▸ **Prompt**
When transcribing the entries, keep each one exactly as it is.

[Stored entries]
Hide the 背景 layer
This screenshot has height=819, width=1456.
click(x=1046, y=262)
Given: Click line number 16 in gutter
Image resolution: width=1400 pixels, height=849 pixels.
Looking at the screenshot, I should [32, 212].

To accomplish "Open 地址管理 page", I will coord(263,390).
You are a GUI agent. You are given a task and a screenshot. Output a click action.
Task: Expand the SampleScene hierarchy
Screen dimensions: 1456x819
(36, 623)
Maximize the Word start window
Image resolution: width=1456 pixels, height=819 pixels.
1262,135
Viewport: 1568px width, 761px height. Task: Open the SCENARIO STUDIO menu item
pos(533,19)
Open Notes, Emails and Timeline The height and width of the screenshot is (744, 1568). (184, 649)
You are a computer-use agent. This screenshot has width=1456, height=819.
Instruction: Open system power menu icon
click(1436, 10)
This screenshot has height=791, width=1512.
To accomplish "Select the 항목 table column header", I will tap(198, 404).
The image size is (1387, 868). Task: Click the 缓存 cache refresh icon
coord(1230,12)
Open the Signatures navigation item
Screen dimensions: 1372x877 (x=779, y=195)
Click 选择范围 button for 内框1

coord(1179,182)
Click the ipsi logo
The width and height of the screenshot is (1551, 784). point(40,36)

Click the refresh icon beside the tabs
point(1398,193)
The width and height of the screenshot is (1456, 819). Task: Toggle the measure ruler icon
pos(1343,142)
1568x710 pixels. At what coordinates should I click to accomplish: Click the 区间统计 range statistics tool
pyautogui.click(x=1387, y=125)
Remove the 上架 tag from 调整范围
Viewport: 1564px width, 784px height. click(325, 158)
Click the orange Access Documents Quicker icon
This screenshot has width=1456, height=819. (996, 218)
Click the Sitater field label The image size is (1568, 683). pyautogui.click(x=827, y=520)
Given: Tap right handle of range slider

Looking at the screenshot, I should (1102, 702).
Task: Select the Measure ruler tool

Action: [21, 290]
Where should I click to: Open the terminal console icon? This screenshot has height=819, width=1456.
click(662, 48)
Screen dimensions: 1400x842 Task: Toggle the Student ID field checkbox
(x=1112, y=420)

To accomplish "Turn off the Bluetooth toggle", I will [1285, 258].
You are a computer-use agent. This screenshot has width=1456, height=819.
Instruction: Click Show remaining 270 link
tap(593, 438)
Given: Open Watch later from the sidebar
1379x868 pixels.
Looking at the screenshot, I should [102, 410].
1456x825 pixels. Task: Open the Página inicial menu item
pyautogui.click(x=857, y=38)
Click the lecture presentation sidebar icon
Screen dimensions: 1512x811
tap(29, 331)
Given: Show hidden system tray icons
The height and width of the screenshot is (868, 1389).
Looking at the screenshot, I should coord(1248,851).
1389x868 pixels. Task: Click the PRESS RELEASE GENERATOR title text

▸ **Exercise output**
Hide the 背景 layer
This screenshot has height=819, width=1456.
click(x=1046, y=262)
Given: Click line number 16 in gutter
Image resolution: width=1400 pixels, height=849 pixels.
Looking at the screenshot, I should [32, 212].

To accomplish "Open 地址管理 page", I will coord(263,390).
You are a GUI agent. You are given a task and a screenshot. Output a click action.
Task: Expand the SampleScene hierarchy
Screen dimensions: 1456x819
(36, 623)
Maximize the Word start window
Image resolution: width=1456 pixels, height=819 pixels.
1262,135
Viewport: 1568px width, 761px height. Task: Open the SCENARIO STUDIO menu item
pos(533,19)
Open Notes, Emails and Timeline The height and width of the screenshot is (744, 1568). (184, 649)
You are a computer-use agent. This screenshot has width=1456, height=819.
Instruction: Open system power menu icon
click(1436, 10)
This screenshot has height=791, width=1512.
To accomplish "Select the 항목 table column header", I will tap(198, 404).
The image size is (1387, 868). Task: Click the 缓存 cache refresh icon
coord(1230,12)
Open the Signatures navigation item
Screen dimensions: 1372x877 (x=779, y=195)
Click 选择范围 button for 内框1

coord(1179,182)
Click the ipsi logo
The width and height of the screenshot is (1551, 784). point(40,36)

Click the refresh icon beside the tabs
point(1398,193)
The width and height of the screenshot is (1456, 819). Task: Toggle the measure ruler icon
pos(1343,142)
1568x710 pixels. At what coordinates should I click to accomplish: Click the 区间统计 range statistics tool
pyautogui.click(x=1387, y=125)
Remove the 上架 tag from 调整范围
Viewport: 1564px width, 784px height. click(325, 158)
Click the orange Access Documents Quicker icon
This screenshot has width=1456, height=819. (996, 218)
Click the Sitater field label The image size is (1568, 683). pyautogui.click(x=827, y=520)
Given: Tap right handle of range slider

Looking at the screenshot, I should (1102, 702).
Task: Select the Measure ruler tool

Action: [21, 290]
Where should I click to: Open the terminal console icon? This screenshot has height=819, width=1456.
click(662, 48)
Screen dimensions: 1400x842 Task: Toggle the Student ID field checkbox
(x=1112, y=420)

To accomplish "Turn off the Bluetooth toggle", I will [1285, 258].
You are a computer-use agent. This screenshot has width=1456, height=819.
Instruction: Click Show remaining 270 link
tap(593, 438)
Given: Open Watch later from the sidebar
1379x868 pixels.
Looking at the screenshot, I should [102, 410].
1456x825 pixels. Task: Open the Página inicial menu item
pyautogui.click(x=857, y=38)
Click the lecture presentation sidebar icon
Screen dimensions: 1512x811
tap(29, 331)
Given: Show hidden system tray icons
The height and width of the screenshot is (868, 1389).
Looking at the screenshot, I should coord(1248,851).
1389x868 pixels. Task: Click the PRESS RELEASE GENERATOR title text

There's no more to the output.